__Teks Pilihan__.
2.6.3 Seleksi Seleksi digunakan untuk memilih individu-individu mana saja yang akan dipilih untuk proses crossover dan mutasi. Seleksi digunakan untuk mendapatkan calon individu yang baik. Semakin tinggi nilai fitness suatu individu semakin besar kemungkinannya untuk terpilih. Terdapat beberapa metode seleksi yaitu: 1. Roulette Wheel Calon induk yang akan dipilih berdasarkan nilai fitness yang dimilikinya, semakin baik individu tersebut yang ditunjukkan dengan semakin besar nilai fitnessnya akan mendapatkan kemungkinan yang lebih besar untuk terpilih sebagai induk. Misalkan saja roulette wheel merupakan tempat untuk menampung seluruh kromosom dari tiap populasi, maka besarnya tempat dari roulette wheel tersebut menunjukkan seberapa besar nilai fitness yang dimiliki
22
oleh suatu kromosom, semakin besar nilai fitness tersebut, maka semakin besar pula tempat yang tersedia. Ilustrasinya dapat digambarkan sebagai berikut:
Gambar 2.4 Ilustrasi Seleksi dengan Roulette Wheel 2. Steady State Metode ini tidak banyak digunakan dalam proses seleksi karena dilakukan dengan mempertahankan individu yang terbaik. Pada setiap generasi, akan dipilih beberapa kromosom dengan nilai fitnessnya yang terbaik sebagai induk, sedangkan kromosom-kromosom yang memiliki nilai fitness terburuk akan digantikan dengan offspring yang baru. Sehingga pada generasi selanjutnya akan terdapat beberapa populasi yang bertahan. 3. Tournament Dalam metode seleksi tournament sejumlah N individu dipilih secara acak dan kemudian menentukan fitnessnya. Kebanyakan metode seleksi ini digunakan pada binary, dimana hanya dua individu yang dipilih. 4. Ranking Seleksi ini memperbaiki proses seleksi yang sebelumnya yaitu roulette wheel karena pada seleksi tersebut kemungkinan salah satu kromosom mempunyai nilai fitness yang mendominasi hingga 90% bisa terjadi, sehingga nilai fitness yang lain akan mempunyai kemungkinan yang sangat kecil sekali untuk terpilih. Sehingga dalam seleksi ranking, dilakukan perumpamaan sesuai dengan nilai fitnessnya, nilai fitness terkecil diberi nilai 1, yang terkecil kedua diberi nilai 2, dan begitu seterusnya sampai yang terbagus diberi nilai N (jumlah kromosom dalam populasi). Nilai tersebut yang akan diambil sebagai presentasi tepat yang tersedia.

__Tugas Anda__. Lanjutkan teks tentang metode seleksi untuk crossover dan mutasi, mulai tepat setelah kalimat terakhirnya.

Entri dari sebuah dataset
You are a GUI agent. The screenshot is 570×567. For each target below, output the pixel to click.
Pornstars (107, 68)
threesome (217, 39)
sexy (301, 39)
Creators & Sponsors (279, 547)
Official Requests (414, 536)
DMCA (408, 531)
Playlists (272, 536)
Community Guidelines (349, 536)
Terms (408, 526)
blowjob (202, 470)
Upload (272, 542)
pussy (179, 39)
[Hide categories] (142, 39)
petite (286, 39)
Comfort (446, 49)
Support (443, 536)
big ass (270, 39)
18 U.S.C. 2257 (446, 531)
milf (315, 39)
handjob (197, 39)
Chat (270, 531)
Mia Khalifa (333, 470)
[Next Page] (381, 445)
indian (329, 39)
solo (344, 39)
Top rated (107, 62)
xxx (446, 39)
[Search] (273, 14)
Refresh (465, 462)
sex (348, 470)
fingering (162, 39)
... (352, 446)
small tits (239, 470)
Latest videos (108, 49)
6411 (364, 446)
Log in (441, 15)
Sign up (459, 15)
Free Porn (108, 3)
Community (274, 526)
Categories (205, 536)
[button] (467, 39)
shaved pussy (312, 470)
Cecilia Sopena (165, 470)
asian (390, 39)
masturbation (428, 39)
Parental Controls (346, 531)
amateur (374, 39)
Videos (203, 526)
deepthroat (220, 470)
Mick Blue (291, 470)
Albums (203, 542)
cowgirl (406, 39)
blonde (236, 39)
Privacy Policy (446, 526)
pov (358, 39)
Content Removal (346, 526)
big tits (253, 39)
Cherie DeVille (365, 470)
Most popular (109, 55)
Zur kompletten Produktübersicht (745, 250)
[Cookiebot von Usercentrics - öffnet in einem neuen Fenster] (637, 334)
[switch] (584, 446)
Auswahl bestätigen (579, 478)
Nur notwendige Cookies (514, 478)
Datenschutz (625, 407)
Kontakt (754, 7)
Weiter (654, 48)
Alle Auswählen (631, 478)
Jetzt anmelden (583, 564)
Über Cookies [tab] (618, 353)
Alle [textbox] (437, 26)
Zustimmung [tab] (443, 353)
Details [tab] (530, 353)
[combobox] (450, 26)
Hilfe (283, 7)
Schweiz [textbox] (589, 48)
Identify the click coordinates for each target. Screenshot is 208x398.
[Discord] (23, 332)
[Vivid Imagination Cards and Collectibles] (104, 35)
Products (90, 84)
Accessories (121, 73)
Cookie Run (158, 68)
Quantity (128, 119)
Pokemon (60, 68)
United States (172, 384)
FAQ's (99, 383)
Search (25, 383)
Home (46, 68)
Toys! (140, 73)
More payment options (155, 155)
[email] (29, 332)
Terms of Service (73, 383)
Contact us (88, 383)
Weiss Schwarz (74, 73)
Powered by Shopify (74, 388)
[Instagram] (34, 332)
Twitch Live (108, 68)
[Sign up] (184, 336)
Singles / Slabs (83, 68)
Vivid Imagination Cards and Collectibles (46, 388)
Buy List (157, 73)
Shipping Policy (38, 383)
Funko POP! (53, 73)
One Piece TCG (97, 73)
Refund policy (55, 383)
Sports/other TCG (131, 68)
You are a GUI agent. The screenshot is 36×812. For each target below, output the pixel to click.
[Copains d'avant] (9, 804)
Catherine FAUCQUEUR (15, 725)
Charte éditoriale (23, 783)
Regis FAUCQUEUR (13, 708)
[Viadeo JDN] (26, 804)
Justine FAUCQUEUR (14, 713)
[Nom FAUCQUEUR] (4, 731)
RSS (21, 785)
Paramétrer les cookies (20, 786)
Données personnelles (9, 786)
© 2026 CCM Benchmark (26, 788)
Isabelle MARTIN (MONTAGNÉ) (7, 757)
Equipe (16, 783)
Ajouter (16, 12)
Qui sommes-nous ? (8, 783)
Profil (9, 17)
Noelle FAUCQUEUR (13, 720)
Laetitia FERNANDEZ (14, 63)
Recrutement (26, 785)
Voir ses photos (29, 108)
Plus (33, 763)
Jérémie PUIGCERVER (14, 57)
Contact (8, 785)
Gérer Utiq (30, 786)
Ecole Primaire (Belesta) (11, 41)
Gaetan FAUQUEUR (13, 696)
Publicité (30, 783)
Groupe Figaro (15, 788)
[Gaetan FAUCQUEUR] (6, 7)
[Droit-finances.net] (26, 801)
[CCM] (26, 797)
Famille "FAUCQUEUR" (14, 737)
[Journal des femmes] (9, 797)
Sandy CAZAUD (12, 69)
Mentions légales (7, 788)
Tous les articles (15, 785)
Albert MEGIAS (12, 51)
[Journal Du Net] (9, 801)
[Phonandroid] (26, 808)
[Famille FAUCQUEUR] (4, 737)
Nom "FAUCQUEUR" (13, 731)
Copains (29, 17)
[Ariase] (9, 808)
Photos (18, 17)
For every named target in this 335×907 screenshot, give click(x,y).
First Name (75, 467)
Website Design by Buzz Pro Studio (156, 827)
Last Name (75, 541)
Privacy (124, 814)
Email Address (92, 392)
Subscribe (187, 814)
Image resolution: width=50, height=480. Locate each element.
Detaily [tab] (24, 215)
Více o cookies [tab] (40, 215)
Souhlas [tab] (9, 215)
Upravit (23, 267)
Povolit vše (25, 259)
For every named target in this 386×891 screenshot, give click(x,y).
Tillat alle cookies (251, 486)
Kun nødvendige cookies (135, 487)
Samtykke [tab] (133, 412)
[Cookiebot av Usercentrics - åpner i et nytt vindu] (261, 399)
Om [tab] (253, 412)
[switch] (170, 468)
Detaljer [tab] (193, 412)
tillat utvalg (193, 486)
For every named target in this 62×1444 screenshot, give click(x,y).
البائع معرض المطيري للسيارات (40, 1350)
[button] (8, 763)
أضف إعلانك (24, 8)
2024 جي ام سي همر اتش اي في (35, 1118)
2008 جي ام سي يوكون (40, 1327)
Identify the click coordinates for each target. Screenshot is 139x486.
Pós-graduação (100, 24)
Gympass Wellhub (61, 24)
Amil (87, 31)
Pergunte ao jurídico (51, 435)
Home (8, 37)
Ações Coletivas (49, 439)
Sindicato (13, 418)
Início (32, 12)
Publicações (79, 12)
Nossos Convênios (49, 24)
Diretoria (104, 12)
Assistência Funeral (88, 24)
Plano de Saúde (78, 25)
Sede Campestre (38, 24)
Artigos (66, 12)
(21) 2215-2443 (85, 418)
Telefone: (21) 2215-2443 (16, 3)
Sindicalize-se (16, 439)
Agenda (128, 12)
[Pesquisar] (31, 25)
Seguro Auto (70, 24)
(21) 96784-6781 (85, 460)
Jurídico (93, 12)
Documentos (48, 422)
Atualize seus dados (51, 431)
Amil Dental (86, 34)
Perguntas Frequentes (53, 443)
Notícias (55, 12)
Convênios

__Jawaban Latihan__.
23
2.6.4 Crossover Salah satu komponen yang paling penting dalam algoritma genetika adalah pindah silang atau crossover. Sebuah kromosom yang mengarah pada solusi yang baik dapat diperoleh dari proses memindah-silangkan dua buah kromosom. Pindah silang juga dapat berakibat buruk jika ukuran populasinya sangat kecil. Dalam suatu populasi yang sangat kecil, suatu kromosom dengan gen-gen yang mengarah pada solusi terbaik akan sangat cepat menyebar ke kromosom-kromosom lainnya. Untuk mengatasi masalah ini digunakan suatu aturan bahwa pindah silang hanya bisa dilakukan dengan suatu probabilitas tertentu, artinya pindah silang bisa dilakukan hanya jika suatu bilangan random yang dibangkitkan kurang dari probabilitas yang ditentukan tersebut. Pada umumnya probabilitas tersebut diset mendekati 1. Ada beberapa cara yang bisa digunakan untuk melakukan crossover sesuai dengan encodingnya yang dijelaskan sebagai berikut: 1. Crossover satu titik Memilih satu titik tertentu, selanjutnya nilai biner sampai titik crossovernya dari induk pertama digunakan dan sisanya dilanjutkan dengan nilai biner dari induk kedua. Contoh: 11001011 11011111
11001111 (child-1) 11011011 (child-2)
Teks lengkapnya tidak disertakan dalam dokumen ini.